Managing Bluetooth on Linux is actually pretty easy – bluez, the Open Source bluetooth stack is certified by the Bluetooth group itself and is therefore fully supported. However, bluez needs a GUI to be used by users. For KDE, KDEBluetooth delivered a well working solution for years.

With the release of KDE 4 the KDE 3.5 version of KDEBluetooth can of course be used, but a KDE 4 suite would be better integrated. The porting efforts took some time, but now the first version is there: KDEBluetooth4, version 0.1 (also see the project page at kde-apps.org).

While I currently have a KDE 4.1Beta running, that machine does not have bluetooth, so I can’t test it myself right now. However, the release notes on kde-apps.org list the features (and has screenshots), but also the yet missing points. And indeed almost all basic functions are already implemented:

  • Trayicon to manage all functions
  • Passkey and Authorization Agent to handle requests from remote devices
  • Bluetooth Adapter configuration
  • Bluetooth Device-Manager
  • Bluetooth Device Wizard, to add new Devices
  • KBlueLock, to lock your screen, when your mobile phone is out of scope
  • Send Files to remote devices (obex-data-server)

Quite nice for a first test release! However, currently the kio-browsing is still missing. Also, support for requesting capability information (for example if it is an audio device or a pointer device) are missing as well as support for audio devices. From my point of view the most hurting point is that there is currently an obex-data server missing so that files cannot be received. But that is only a matter of time.

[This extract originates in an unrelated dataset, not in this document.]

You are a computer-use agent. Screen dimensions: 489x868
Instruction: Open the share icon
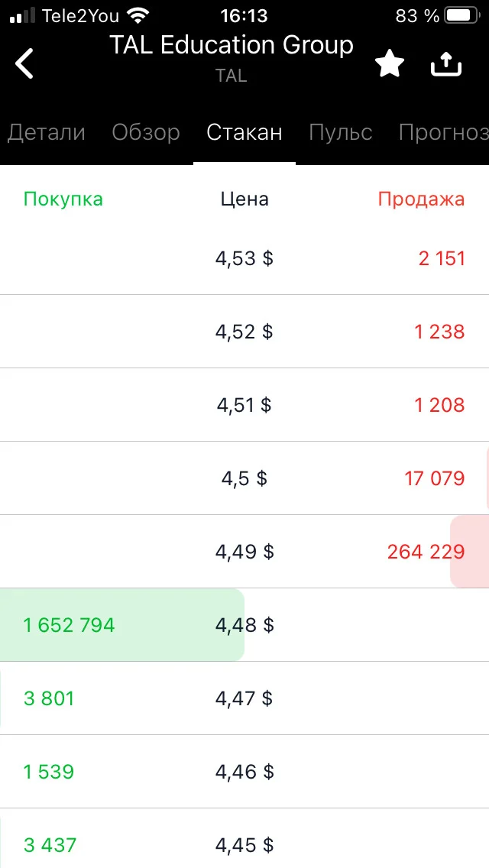point(445,64)
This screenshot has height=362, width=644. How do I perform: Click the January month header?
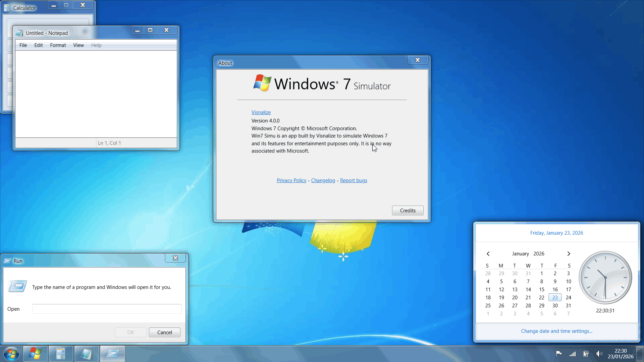pos(520,254)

In case you run a recent KDE 4svn version, give it a test! As usually the developers welcome any kind of (polite) feedback and of course any help development wise.

10 thoughts on “KDE-Bluetooth for KDE 4: first test release”

  1. It looks like kdebluetooth4 doesn’t use Solid for communicating with the hardware and is doing it instead directly with BlueZ.
    Is there any reason doing so? Doesn’t Solid provide all necessary features yet?
    Are there any plans going to use Solid for it? I’d love to see having the efforts brought together.

    Anyways, kdebluetooth is really great – going to try it now as it looks in KDE4 now.
    Thank you for porting it.

    Regards, Elias P.

  2. Nice, I already missed that. 🙂

    But why not make it a part of the official KDE? (in kdenetwork?)

    Has someone asked the devs of kde bluetooth asked about this?

  3. Hi!

    One thing that likes me, but don’t know if is implemented, is the posibility to hide the tray icon when no bluetooh adapter is up. This way, when i press fn+f10 the thay icon appears, and when preesed again, it disappears.

    Just an idea.


  4. @Bernhard: this is probably an intermediate step, so they can get the functionality out to the users and then concentrate on splitting it into a Solid backend and a frontend using Solid.

    So basically working on the core problem first and doing nice KDE integration afterwards

  5. eliasp, if I get Kevin’s comment right it will in the end sit on top of solid… but I’m not sure right now.

    shiny, you are of course right – but an obey server would be cool as well 😀

  6. @eliasp: kdebluetooth4 is not a port of kdebluetooth from KDE3. It is a complete rewrite and working on top of solid using its solid-bluez api. There is no direct bluez communication like it was in kdebluetooth3.

  7. Kdebluetooth4 does not work on Kbuntu. It’s documented in their bug tracker. As soon as bluetooth is supported as well as kppp then Kubuntu will be a viable option for mobile users.

  8. I tried it today after I noticed an update. I can now get kbluetooth to sync with my logitech bluetooth mouse without any problems.

    It disconnects without problems, and reconnects automatically (although I haven’t rebooted yet to test if the connection will persist – I’m sure it will.)

    This is a really welcome milestone for the kbluetooth guys who struggled with a lot of criticism for the last six months. Thanks guys for all of the hard work.

    I have three questions:
    1) How is the audio device development going? I would loveto use my bluetooth headphones;
    2) How will the system work for connecting to non input/non audio devices?